Together with the Yiddish theater, her youth choir put on shows for Purim. “We celebrated and made jokes about our rabbi,” Rabbi Moses Rosen, the country’s chief rabbi from 1948 until his death in 1994. The choir toured Romania, “singing Israeli music and Yiddish songs. People in our community traveled two or three times a year to Israel, and always brought back cassettes and records,” she said.
Despite the cultural freedom, there was an inherent tension in being Jewish in Romania in those years.
“We were basically torn apart between the school – the Communist regime said God did not exist – and our rabbi, who gave sermons on how to stay close to our tradition and how to acknowledge God’s existence,” she said.

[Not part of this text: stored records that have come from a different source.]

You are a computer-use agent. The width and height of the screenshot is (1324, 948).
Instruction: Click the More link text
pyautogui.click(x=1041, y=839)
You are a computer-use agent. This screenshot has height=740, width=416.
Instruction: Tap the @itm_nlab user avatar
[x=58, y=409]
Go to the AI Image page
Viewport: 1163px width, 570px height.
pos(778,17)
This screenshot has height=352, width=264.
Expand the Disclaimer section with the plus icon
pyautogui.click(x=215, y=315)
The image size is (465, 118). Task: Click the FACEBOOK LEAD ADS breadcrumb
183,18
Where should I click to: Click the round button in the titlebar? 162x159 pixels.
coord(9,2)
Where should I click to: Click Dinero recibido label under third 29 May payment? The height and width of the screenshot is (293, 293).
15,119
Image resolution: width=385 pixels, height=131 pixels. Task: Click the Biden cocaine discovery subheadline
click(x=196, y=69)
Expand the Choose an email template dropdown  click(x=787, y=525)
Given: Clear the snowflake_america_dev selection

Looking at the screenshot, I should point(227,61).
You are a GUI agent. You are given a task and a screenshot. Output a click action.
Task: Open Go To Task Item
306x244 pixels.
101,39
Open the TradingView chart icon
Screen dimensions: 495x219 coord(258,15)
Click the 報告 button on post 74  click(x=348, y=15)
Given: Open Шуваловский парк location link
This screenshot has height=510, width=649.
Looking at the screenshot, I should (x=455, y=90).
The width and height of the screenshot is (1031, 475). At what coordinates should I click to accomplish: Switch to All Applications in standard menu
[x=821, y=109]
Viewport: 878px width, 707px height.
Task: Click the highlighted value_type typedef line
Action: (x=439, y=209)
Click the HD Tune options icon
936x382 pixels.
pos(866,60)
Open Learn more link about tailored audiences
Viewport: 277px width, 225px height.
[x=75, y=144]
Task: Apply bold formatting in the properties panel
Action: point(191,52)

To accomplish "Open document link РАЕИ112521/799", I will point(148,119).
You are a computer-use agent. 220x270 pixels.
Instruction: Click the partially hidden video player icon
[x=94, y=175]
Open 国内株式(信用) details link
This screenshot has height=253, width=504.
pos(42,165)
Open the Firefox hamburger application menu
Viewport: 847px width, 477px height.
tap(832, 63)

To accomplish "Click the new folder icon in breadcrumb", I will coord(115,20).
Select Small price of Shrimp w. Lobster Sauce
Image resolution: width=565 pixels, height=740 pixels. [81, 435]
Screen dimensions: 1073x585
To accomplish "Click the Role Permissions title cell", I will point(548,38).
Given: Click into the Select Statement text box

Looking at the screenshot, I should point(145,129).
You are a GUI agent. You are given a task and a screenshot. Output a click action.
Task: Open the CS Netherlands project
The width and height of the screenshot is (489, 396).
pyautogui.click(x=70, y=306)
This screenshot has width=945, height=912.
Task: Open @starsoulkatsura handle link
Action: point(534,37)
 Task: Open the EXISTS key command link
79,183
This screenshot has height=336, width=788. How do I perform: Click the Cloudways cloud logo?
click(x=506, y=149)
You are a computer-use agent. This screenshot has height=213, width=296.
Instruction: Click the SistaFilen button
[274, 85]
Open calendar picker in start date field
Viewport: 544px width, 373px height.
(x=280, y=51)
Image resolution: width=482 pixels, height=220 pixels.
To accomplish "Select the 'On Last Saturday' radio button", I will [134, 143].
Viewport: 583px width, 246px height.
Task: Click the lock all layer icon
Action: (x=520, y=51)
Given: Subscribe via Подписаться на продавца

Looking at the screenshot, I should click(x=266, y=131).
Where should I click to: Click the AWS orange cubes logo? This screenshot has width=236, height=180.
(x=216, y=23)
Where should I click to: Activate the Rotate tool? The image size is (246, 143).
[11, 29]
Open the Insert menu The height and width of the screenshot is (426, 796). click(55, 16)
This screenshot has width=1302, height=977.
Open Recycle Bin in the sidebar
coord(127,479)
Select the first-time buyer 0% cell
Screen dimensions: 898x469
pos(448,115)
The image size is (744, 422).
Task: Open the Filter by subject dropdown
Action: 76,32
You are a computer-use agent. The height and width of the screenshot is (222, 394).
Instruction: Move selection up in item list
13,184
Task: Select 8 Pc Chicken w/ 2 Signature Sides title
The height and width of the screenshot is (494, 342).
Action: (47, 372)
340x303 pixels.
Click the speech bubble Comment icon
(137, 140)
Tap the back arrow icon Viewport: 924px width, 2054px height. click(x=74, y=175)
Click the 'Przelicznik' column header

After high school, she emigrated first to Israel, and then to the United States, where she studied singing at the Manhattan School of Music, and later trained as a cantor at the Hebrew Union College ““ Jewish Institute of Religion.
Now, though, she finds that her operatic experience and classical hazzanut is less desired by congregations than what she calls “summer camp” music. She finds part-time work as a cantor; this month she led services in Boise, Idaho, during the High Holy Days.
“I continue to apply for cantorial jobs,” she said. “It’s a great love for me to serve a Jewish community.”